Откинувшись спиной на ограду какого-то фонтана, струйка которого едва-едва журчала, навевая
Он снова был подростком, неуклюжим десятиклассником, который вот так же, под июньскими звездами, ждал однажды до рассвета свою единственную…
В кустах поблизости давно уже слышались шепотки и недвусмысленное шуршание, взрослому уху говорящие о многом, но ни зависти, ни раздражения они у Георгия почему-то совсем не вызывали… Он по-прежнему смотрел в медленно поворачивающийся над ним небесный свод и ждал…
Наверное, Жора так и задремал с открытыми глазами, потому что внезапно поймал себя на мысли, что звуки, доносящиеся из бального зала, ничем не напоминают о веселье. Наоборот, вместо музыки и смеха слышались истеричные женские выкрики, раздраженные мужские голоса, отрывистые команды.

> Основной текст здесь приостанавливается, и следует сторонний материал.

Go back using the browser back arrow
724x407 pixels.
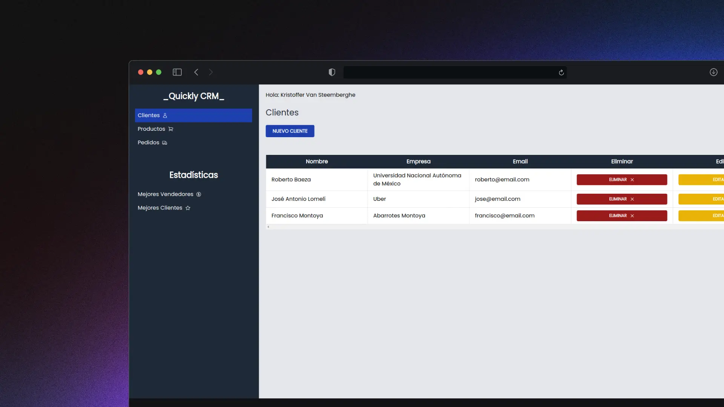[x=196, y=72]
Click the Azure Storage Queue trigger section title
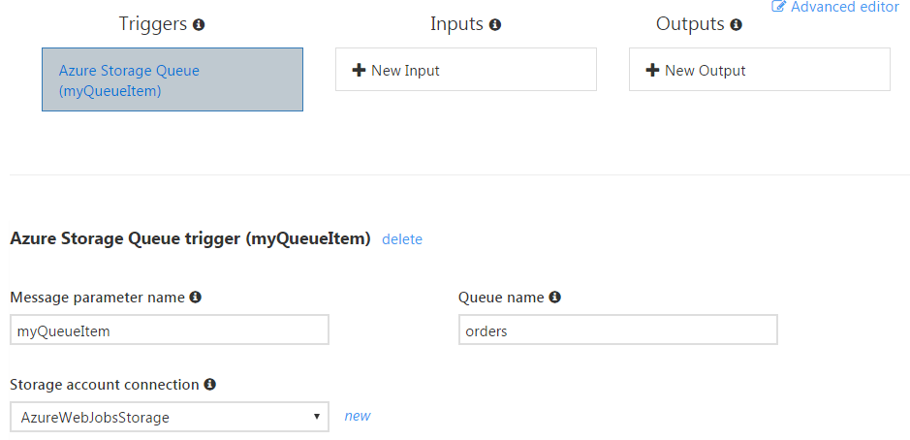This screenshot has width=910, height=440. pos(190,238)
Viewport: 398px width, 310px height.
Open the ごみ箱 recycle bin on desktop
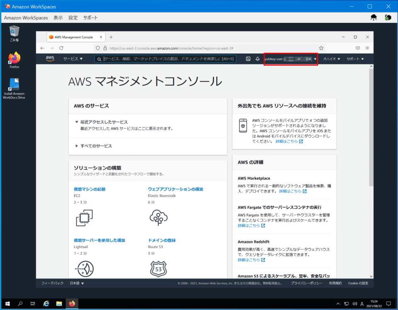14,32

Что случилось?..
Все это он додумывал уже на ходу, огромными прыжками несясь через ночной сад к освещенной лестнице, по которой сбегала, подобрав пышные юбки, одинокая женская фигурка.
– Графиня!
Женщина замерла на мгновение и, обернувшись на звук голоса, послала невидимому ей Арталетову воздушный поцелуй.
– Простите меня, шевалье! – прошелестело над притихшим садом. – Мы еще встретимся…
Георгий бросился за ней, уже понимая, что не успеет. Под ногами что-то блеснуло, и, припав на одно колено, он поднял изящную туфельку, всю усыпанную какими-то сверкающими камнями и оттого напоминающую филигранную хрустальную безделушку.
Туфелька. Изящная маленькая ножка. Заноза…
Так вот почему таким знакомым показался аромат…
Через секунду Жору уже толкала со всех сторон толпа, хлынувшая по лестнице.
– Держи воровку! Хватай ее!! Ведьма!!! – стократно размноженное, неслось со всех сторон. – Не уйдет!!!!
Георгий мгновенно оказался во власти людского потока, который тащил его за собой, крутя, будто безвольную щепку в бурном весеннем ручье…
Под ногами захрустело и звучно лопнуло что-то огромное, ребристо-круглое и влажно-скользкое, прыснули во все стороны какие-то мелкие хвостатые существа…
* * *
Расстояние между легкой лодочкой, на веслах которой сидело всего два человека, и тяжелой баркой, переполненной преследователями, поначалу казавшееся огромным, мало-помалу сокращалось. Вообще, эта гонка по ночной реке, практически неосвещенной, напоминала кошмарный сон. Столпившиеся на палубе барки вооруженные люди потрясали аркебузами и мушкетами, и на твердой-то земле не слишком точными в стрельбе, а на качающейся неверной опоре совершенно бесполезными, а также шпагами, кинжалами и тесаками. Георгий, прижатый грудью к фальшборту, с тоской озирался вокруг, мечтая найти хоть одно знакомое лицо, но взгляд натыкался лишь на оскаленные зубы, выпученные глаза, гневно топорщащиеся усы и бороды. Вероятно, Леплайсан, Барбаросса и остальные оказались в другой барке, отставшей от первой на полкорпуса, но идущей метрах в тридцати ближе к левому берегу.